Chirk AAA
- Full name: Chirk Amateur Athletic Association Football Club
- Nickname: The Colliers
- Founded: 1876; 150 years ago
- Ground: Holyhead Road, Chirk
- Capacity: 1,000
- Chairman: Colin Heyward
- Manager: George Austin
- League: North East Wales Division Two
- 2025–26: North East Wales Division One, 12th of 12 (relegated)
- Website: http://www.chirkaaafc.co.uk
| Home colours | Away colours |

= Chirk AAA F.C. =

Association football club in Wales

Chirk AAA F.C. is a Welsh football team based in Chirk, Wales. They compete in the . They were previously in the Premier division of the Welsh National League since their relegation after one season in the Cymru Alliance. Chirk is the only former Welsh Cup winner (excepting those competing in the English football league system) who to date have not competed in the Cymru Premier of today.

Their reserve team plays in the FAW Reserve League (North East).

== History ==

Chirk, along with other local teams Wrexham, Oswestry and Druids, became founder members of the Welsh Football Association in the same year as their formation.

Chirk's early teams were formed mainly from employees from both Chirk Castle and Black Park Colliery. Chirk played friendly fixtures against other local teams and it was not until October 1877 that Chirk competed in a competitive fixture, although archive information from the Football Association suggests that the club entered the 1885–86 FA Cup, losing in the first round to Burslem Port Vale 3–0.

They won the Welsh Cup five times in the 19th century and were runners-up once.

Chirk won the Combination in the 1899–1900 season.

Albert Lockley, the Welsh international forward who played for Chirk in the late 19th century, was the great-grandfather of actor Ralf Little.

Billy Meredith started his football career at the club before playing for Manchester City and Manchester United.

____________________

WRITTEN INSTRUCTION A: Update the Chirk AAA club profile starting at "Their reserve team" and ending at "as their formation.", replacing "Wrexham" with "Ruthin".
WRITTEN INSTRUCTION B: According to the Chirk AAA club profile, how many times did the club win the Welsh Cup in the 19th century?

SUPPLIED INFORMATION:
____________________

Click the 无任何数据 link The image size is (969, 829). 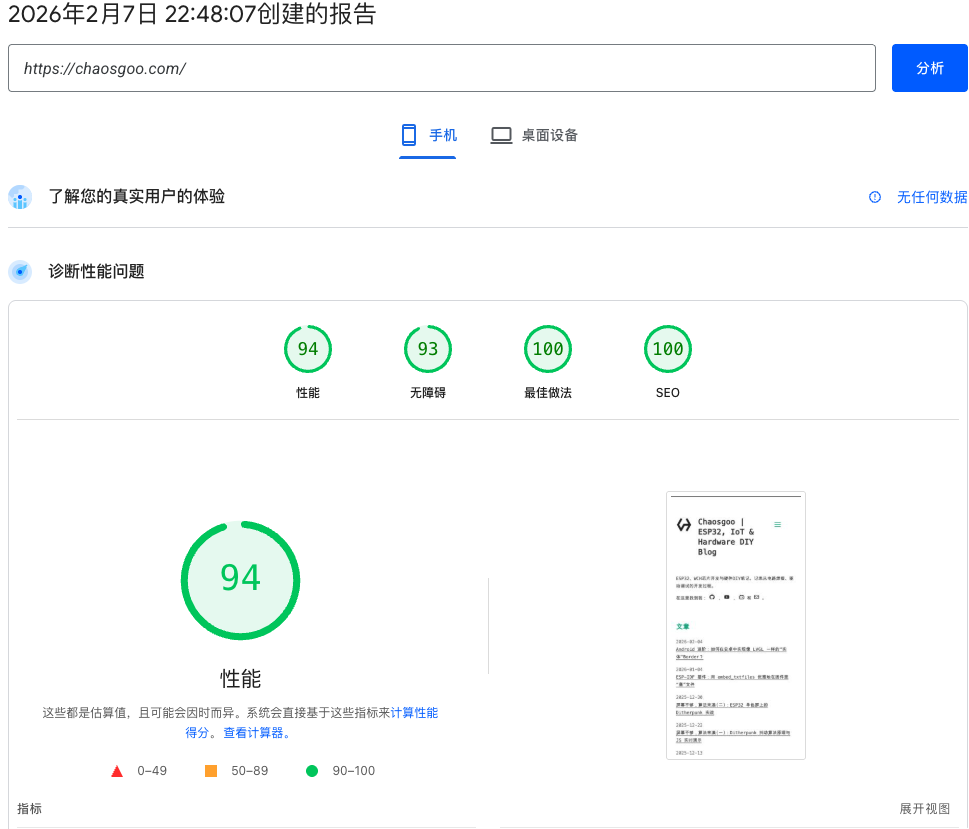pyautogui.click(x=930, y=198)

____________________

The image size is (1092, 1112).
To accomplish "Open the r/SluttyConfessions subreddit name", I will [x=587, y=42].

____________________

TASK RESPONSE A:
Their reserve team plays in the FAW Reserve League (North East).

== History ==

Chirk, along with other local teams Ruthin, Oswestry and Druids, became founder members of the Welsh Football Association in the same year as their formation.

TASK RESPONSE B: Five times.